Without people to unblock the sewers or run the power stations, it wouldn't take long, Weisman predicts, before the city flooded, streets cratered, weeds sprang up, pipes burst and fires broke out.

"Collectively, New York's architecture isn't as combustible as, say, San Francisco's incendiary row of clapboard Victorians," Weisman notes as he describes how, with no firefighters to answer the calls, fires triggered by lightning would engulf the city.

Over the following centuries, corrosion would periodically set off "time bombs left in petroleum tanks, chemical and power plants, and hundreds of dry cleaners," while outdoors, a great return to wildness would occur, repopulating the city with maturing forests, coyotes, wolves "and a wily population of feral house cats."

Tracing the Big Apple's demise through to the next ice age, Weisman concludes that "after the ice recedes, buried in geologic layers below will be an unnatural concentration of reddish metal, which briefly had assumed the form of wiring and plumbing."

Weisman says he came up with his World Without Us fantasy after reading and writing about the environment for two decades, including stints covering Chernobyl and the melting of the Arctic permafrost. (For more on this, see the Weekly's May 4, 2006, TQ&A interview with Weisman.)

"I saw all this stuff and began to say, 'Oh man, this hopeless,' but then I stepped back and saw that there are places that are still untouched and beautiful, and that even in Chernobyl, voles were throwing off bigger litters," he says.

Weisman's book resulted from his struggle to find a way "to get people to read about environmental issues without saying, 'Oh, forget it,' and throwing away their newspapers." The author says his fantasy is intended to help people take a long view of our current challenges and begin to understand, for example, the profoundly serious impact of, say, plastic on our world.

He focuses on "the Great Pacific Garbage Patch," or the North Pacific subtropical gyre, as it's officially known. It's in this swirling sink that "nearly everything that blows into the water from half the Pacific Rim eventually ends up, spiraling slowly towards a widening horror of industrial excretion," Weisman writes.

"They say it's an enormous sump, and there are others on the planet where all the plastic ends up," Weisman says, noting that discarded plastic accounts for only 20 percent of the material in landfills, with the rest consisting mostly of construction debris and paper products. But unlike the Rocky Mountains, which are slowly, almost imperceptibly eroding and will end up in the ocean, plastic gets blown into the sea much faster.

"It's only been around since World War II, but already, it's everywhere," Wiseman says of plastic, which has the featherweight ability, once broken into tiny particles, to ride global sea currents.
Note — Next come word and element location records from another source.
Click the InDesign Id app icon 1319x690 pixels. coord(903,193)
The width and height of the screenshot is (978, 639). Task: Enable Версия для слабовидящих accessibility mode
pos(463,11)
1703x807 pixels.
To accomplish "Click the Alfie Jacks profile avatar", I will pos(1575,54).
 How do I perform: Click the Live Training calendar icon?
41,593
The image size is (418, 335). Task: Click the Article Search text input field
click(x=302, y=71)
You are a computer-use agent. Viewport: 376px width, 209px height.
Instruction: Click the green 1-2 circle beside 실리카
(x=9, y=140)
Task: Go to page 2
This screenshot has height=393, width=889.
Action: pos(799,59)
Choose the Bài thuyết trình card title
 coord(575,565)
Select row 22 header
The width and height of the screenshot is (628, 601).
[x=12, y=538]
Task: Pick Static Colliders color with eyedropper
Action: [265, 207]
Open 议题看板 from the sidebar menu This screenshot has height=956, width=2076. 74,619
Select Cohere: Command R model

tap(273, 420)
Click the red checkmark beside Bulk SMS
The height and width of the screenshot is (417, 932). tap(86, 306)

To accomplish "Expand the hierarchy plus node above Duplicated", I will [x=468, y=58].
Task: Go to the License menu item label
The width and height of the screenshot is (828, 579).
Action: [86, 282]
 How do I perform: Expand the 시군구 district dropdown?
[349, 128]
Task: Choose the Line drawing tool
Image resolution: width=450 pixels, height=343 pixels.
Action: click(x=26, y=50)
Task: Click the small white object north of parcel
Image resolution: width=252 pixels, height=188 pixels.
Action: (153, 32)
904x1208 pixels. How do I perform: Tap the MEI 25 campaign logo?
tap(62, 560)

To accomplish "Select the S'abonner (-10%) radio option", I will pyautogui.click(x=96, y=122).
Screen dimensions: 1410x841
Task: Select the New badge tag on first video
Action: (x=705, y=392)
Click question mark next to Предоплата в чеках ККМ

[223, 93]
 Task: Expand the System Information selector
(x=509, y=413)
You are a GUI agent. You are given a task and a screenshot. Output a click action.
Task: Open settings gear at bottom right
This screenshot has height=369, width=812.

Weisman's account should leave San Francisco proud to be the first U.S. city to ban plastic bags, since these limp suckers apparently feature heavily in the oceanic sumps. But with the Great Pacific Garbage Patch measuring 10 million square miles in area (nearly the size of Africa) as of 2005, and six other tropical oceanic gyres swirling with ugly plastic debris--not to mention all the other environmental problems humans have caused--is it too late to heal our world?

Speculating that microbes will eventually evolve to eat all our plastics--something that could take 100,000 years to occur--Weisman suggests a healing path that doesn't require a world without us. "Green technology won't be enough on its own," he notes. "The answer lies in lowering the number of humans on the planet. I don't mean shoot ourselves, but that we don't replace ourselves at same rate."

There are 6.6 billion people on the planet, and 9 billion are predicted by 2050. Weisman says that by restricting reproduction to one child per couple, "our population could shrink to 1.6 billion by 2100, and the world will be a better place."

And in the meantime, don't forget the reusable bags on your next trip to the grocery store.